Thrall legte eine Hand auf Hellscreams Schulter. »Und doch hast du es ertragen, tapferer Ork«, sagte er. »Dein Mut lässt den meinen so gering erscheinen.«
Hellscreams rote Augen leuchteten in der Dunkelheit, und in ihrem höllischen blutigen Licht konnte Thrall sehen, dass er lächelte. Es war in den frühen, finsteren Morgenstunden, als die neue Horde das fünfte Lager umzingelte.
Die Kundschafter kehrten zurück. »Die Soldaten sind wachsam«, berichteten sie Doomhammer. »Sie haben doppelt so viele Männer wie üblich auf den Mauern postiert, und sie haben viele Feuer entzündet, damit ihre schwachen Augen sehen können.«
»Und sie haben das Licht der vollen Monde«, sagte Doomhammer. Er blickte zu den silbern und blau-grün leuchtenden Scheiben hinauf. »Die weiße Dame und das blaue Kind sind heute Nacht nicht unsere Freunde.«
»Wir können nicht zwei Wochen warten«, sagte Hellscream. »Die Horde dürstet nach einer gerechten Schlacht, und wir müssen zuschlagen, so lange unsere Leute noch stark genug sind, um der dämonischen Trägheit zu widerstehen.«
Doomhammer nickte, doch er blickte weiterhin besorgt. Die Kundschafter fragte er: »Irgendwelche Anzeichen, dass sie einen Angriff erwarten?«
Eines Tages, das wusste Thrall, würde das Glück sie im Stich lassen. Sie hatten darauf geachtet, die Lager nicht nach einem bestimmten System auszusuchen, um es den Menschen unmöglich zu machen, zu erraten, wo sie als nächstes zuschlagen würden. So konnten sie nicht auf der Lauer liegen. Aber Thrall kannte Blackmoore und wusste, dass er ihm irgendwann, an irgendeinem Ort begegnen würde.
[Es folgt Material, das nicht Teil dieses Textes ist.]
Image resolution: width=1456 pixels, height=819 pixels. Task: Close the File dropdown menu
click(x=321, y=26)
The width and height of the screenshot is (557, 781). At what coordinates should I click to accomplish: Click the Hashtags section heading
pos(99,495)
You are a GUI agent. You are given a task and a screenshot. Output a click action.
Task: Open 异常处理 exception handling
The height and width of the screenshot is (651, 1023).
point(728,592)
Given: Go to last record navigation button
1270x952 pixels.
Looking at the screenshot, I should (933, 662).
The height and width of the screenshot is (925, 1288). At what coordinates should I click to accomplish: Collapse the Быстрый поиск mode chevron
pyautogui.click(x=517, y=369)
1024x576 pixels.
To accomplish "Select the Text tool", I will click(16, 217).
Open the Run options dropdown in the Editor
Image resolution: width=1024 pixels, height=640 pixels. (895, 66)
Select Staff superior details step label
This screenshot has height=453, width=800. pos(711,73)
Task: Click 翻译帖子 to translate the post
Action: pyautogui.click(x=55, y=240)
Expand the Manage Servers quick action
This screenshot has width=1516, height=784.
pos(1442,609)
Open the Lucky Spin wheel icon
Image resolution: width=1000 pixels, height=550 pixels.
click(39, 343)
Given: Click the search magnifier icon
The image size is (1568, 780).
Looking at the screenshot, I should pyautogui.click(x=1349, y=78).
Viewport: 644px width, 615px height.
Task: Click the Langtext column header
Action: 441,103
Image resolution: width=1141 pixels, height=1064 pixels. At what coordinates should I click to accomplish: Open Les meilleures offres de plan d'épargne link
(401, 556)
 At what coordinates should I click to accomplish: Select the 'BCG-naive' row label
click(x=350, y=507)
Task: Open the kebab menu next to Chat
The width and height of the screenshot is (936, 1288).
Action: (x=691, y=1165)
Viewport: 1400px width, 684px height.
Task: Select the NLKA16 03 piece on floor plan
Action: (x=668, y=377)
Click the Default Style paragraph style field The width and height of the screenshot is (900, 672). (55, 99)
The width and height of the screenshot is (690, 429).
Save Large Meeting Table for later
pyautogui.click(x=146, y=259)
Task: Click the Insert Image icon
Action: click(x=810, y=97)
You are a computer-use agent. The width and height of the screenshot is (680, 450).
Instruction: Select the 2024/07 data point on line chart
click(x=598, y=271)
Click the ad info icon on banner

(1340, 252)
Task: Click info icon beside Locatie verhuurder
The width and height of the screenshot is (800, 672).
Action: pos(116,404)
Und so sehr er sich wünschte, Blackmoore endlich im fairen Kampf gegenüberzustehen, wusste er doch, was das für die Truppen bedeuten würde. Um ihretwillen hoffte er, dass heute Nacht nicht bereits dieser Fall eintreten würde.
Die Kundschafter schüttelten die Köpfe.
»Dann lasst uns angreifen«, sagte Doomhammer, und schweigend flutete die grüne Woge den Hügel hinab und auf das Lager zu.
Sie hatten es fast erreicht, als die Tore aufflogen und Dutzende bewaffneter Männer auf Pferden herausstürmten. Thrall erkannte den schwarzen Falken auf der rot-goldenen Standarte und wusste, dass der Tag, den er gleichzeitig gefürchtet und erhofft hatte, gekommen war.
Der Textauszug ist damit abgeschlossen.